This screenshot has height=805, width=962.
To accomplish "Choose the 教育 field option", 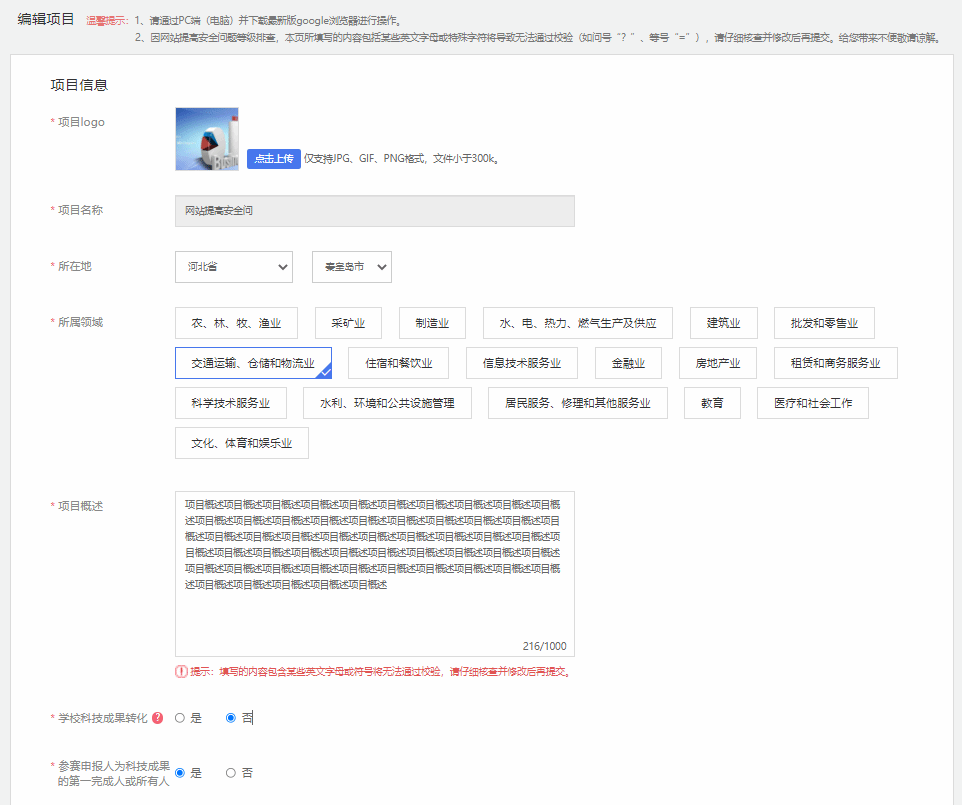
==
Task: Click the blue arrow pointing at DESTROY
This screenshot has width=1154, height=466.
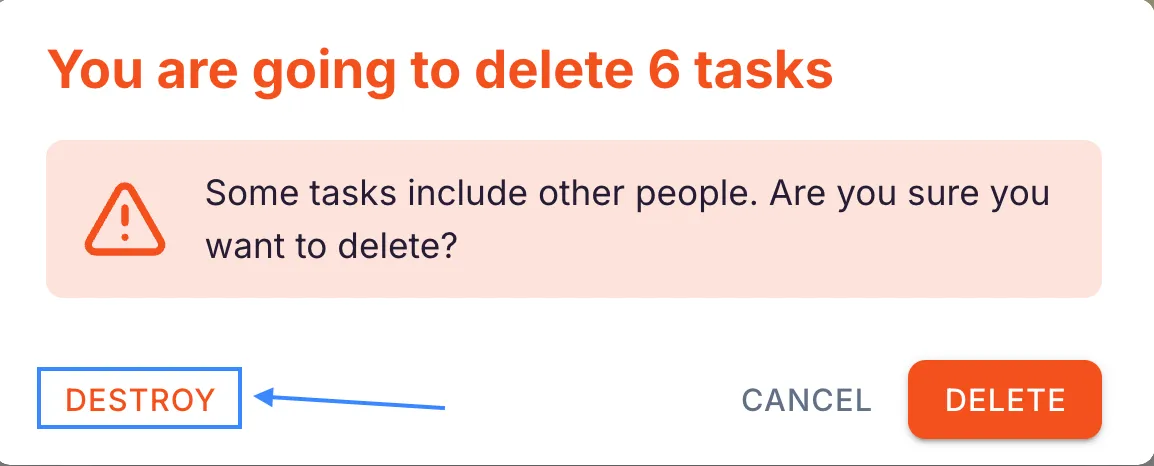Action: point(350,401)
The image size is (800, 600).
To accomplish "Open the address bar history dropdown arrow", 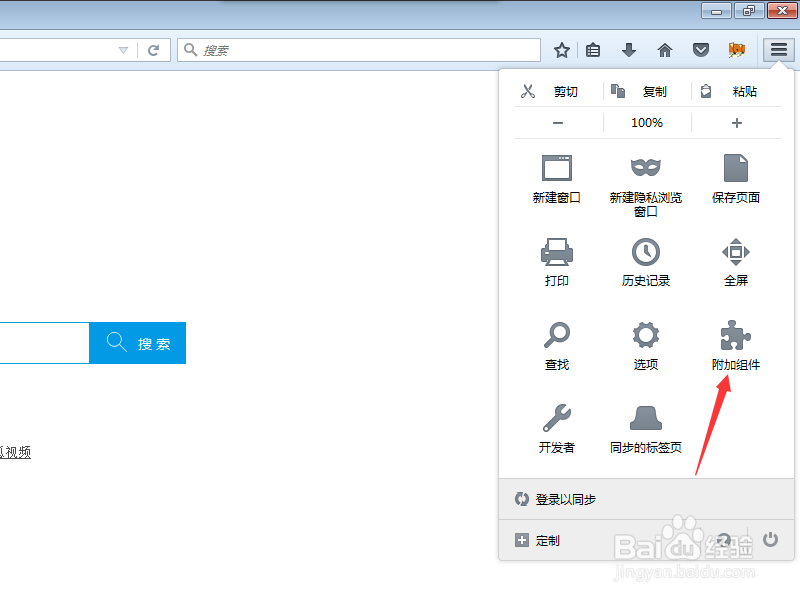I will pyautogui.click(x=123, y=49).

▶ _Zu lösende Aufgabe_
Schreiben Sie aus dem obigen Material alles von der Zeile mit „This screenshot has height=805, width=962.“ bis einschließlich der Zeile mit „the 教育 field“ wortgetreu ab. Lassen Sie die Bilder dabei weg.

▶ _Ergebnis der Übung_
This screenshot has height=805, width=962.
To accomplish "Choose the 教育 field option", 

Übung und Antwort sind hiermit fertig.